The nidus of an arteriovenous malformation of the spinal card may be compact or diffuse just as with their counterparts in the brain. Their location within the spinal cord may also determine which treatment they are most amenable to. They're behaviour is slightly different to brain AVMs from the surgical perspective as they tend to have a much slower rate of blood flow through them. A diffuse AVM is likely to have functional spinal cord interspersed within elements of the nidus so that removing it is likely to visit significant injury.
An alternative that has proved valuable in diffuse SVMs is in-situ disconnection. This is feasible where the arterial supply and venous drainage can be isolated on the pial surface of the cord. The example shown to the right was complicated by the development of an aneurysm on the anterior surface of the spinal cord which ruptured resulting in subarachnoid haemorrhage. The assosciated AVM was disconnected in-situ with the aneurysm secured at the same time.
Arteriovenous malformations may involve more than one tissue type. In such cases there is likely to be a gene fault affecting the development of normal vascular beds in all these tissues. Such AVMs may involve the spinal cord, dura, vertebral bone, muscle and skin.
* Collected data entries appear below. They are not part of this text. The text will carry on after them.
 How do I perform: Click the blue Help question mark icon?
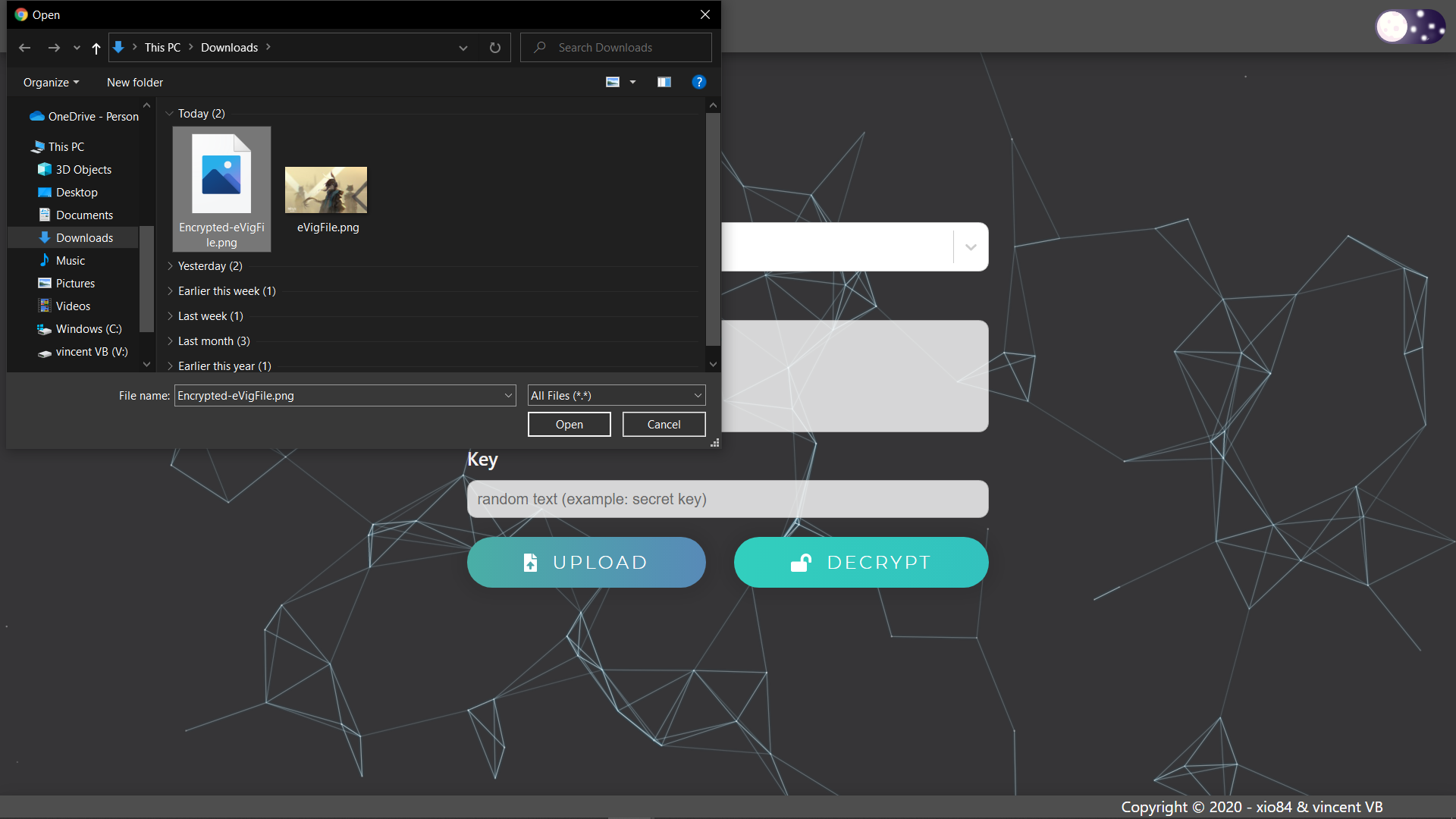pos(698,82)
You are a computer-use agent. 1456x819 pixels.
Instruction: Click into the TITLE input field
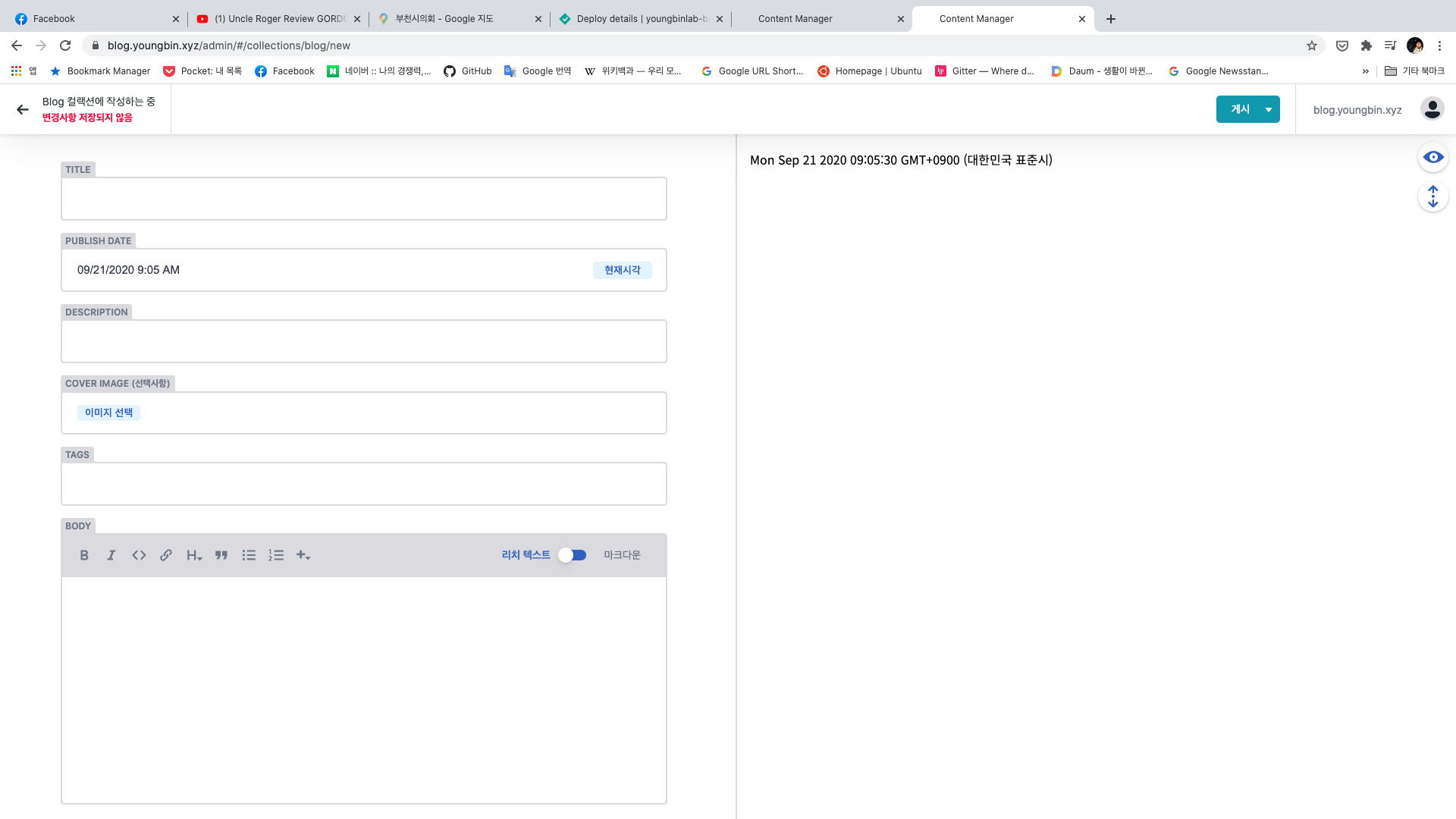[x=364, y=199]
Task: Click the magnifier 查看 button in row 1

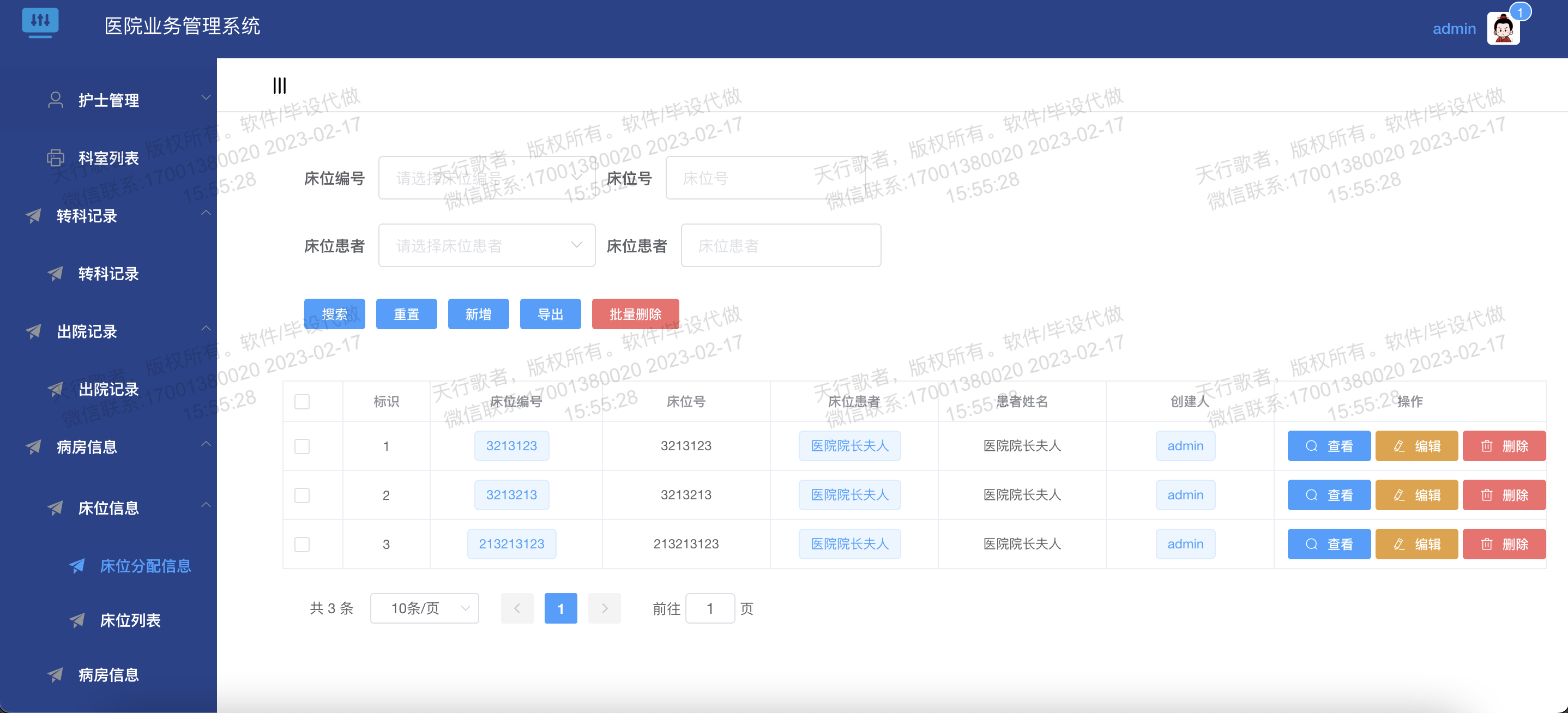Action: coord(1328,446)
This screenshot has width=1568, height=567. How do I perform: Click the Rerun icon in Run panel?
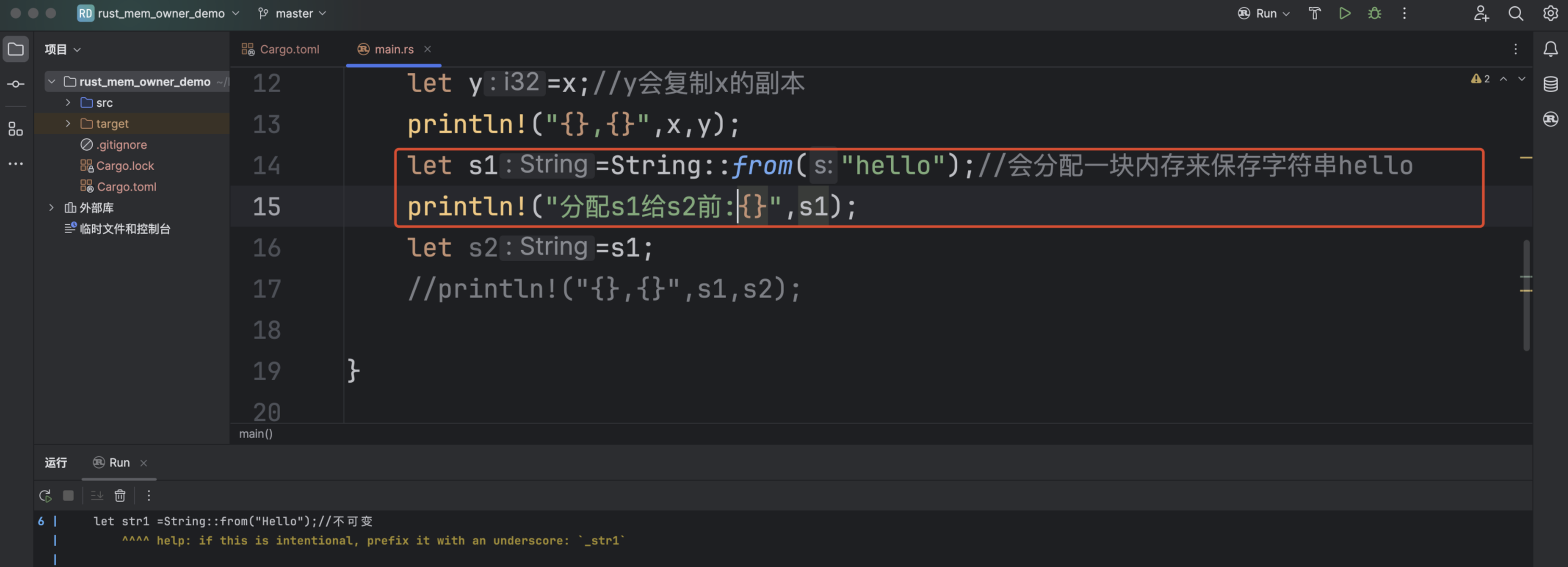(45, 496)
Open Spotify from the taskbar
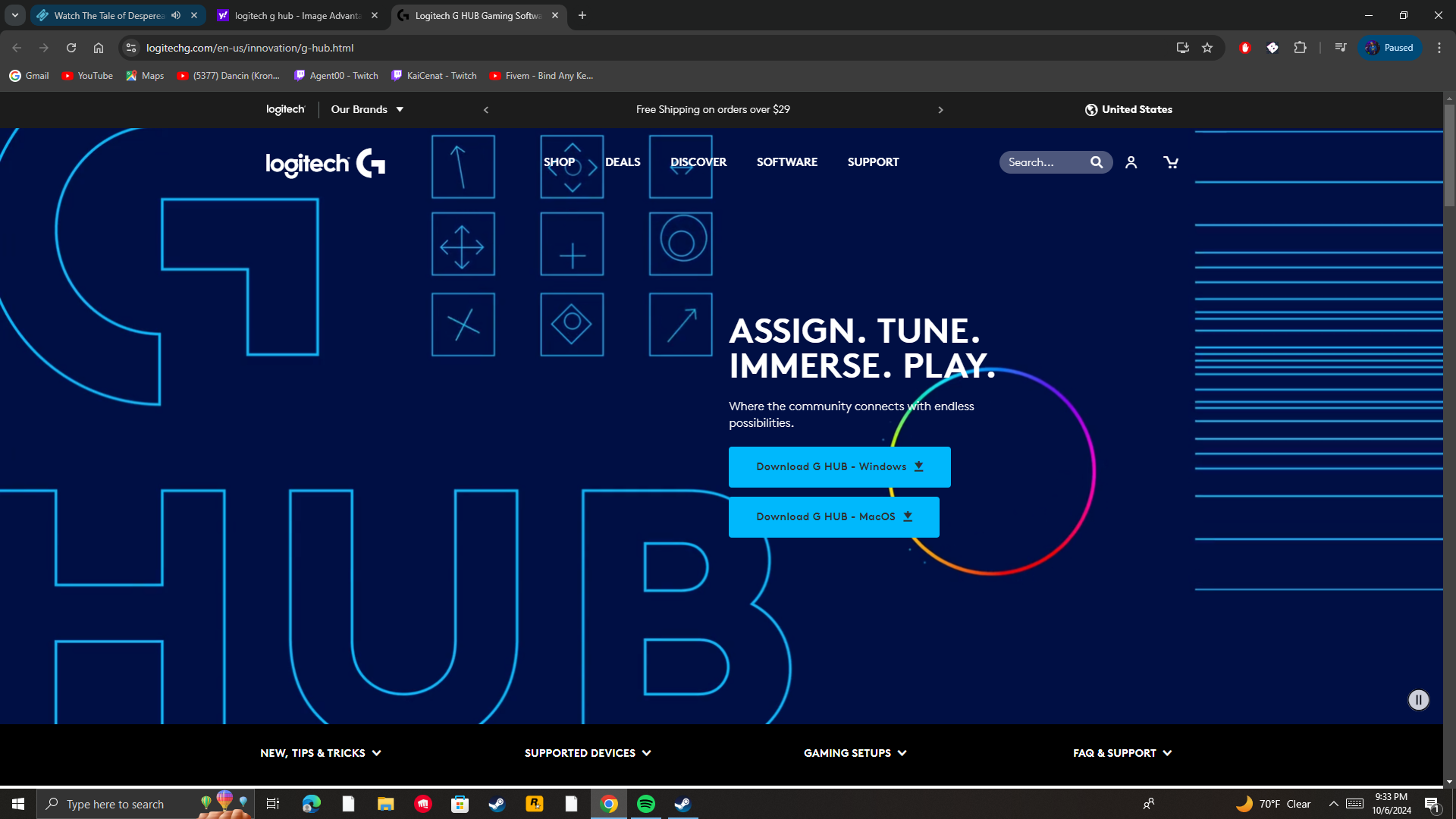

In the embryo tissues develop segmentally- in a repeating pattern one block of tissue after another each with its own blood vessels arising from the main cetral vessel, the aorta. In the embryo these segments of tissue are termed metameres. Thee are 31 pairs of metameres and any may be involved in what has come to be termed Spinal Arteriovenous Metameric Syndrome or SAMS types 1-31. It is a non-hereditary genetic condition.
In metameric AVMs only symptomatic management is usually possible with repeated embolisation often the safest option.
Perimeduallary arteriovenous fistulae (PMAVF) differ from dural arteriovenous fistulae in that the fistula is formed between artery and vein on the surface of the cord itself rather than within the dural leaflet that surrounds the spinal cord. Usually the anterior spinal artery irrigates the fistula meaning the it is often easiest to treat endovascularly. However we have enjoyed considerable success with microsurgical treatment of PMAVF when endovascular occlusion was not feasible.
Perimedullary fistula may be grouped in three subtypes- (a) single fistulae, (b) multiple fistulous points and (c) giant polyfistulous varicose lesions. The latter may easily be mistaken for arteriovenous malformations.
Spinal epidural arteriovenous fistulae (SEAVF) have recently been described. In this case the arteriovenous shunt develops between paraspinal or paravertebral arterial elements and the epidural venous plexus. Some may then develop intradural drainage that produces a similar clinical picture to the type 1 spinal dural arteriovenous fistula.
We have encountered these as a cause of sciatica with good relief obtained with endovascular occlusion of the extradural shunt. Microsurgical disconnection of intradural drainage can downgrade or occlude a SEAVF and improve spinal cord perfusion.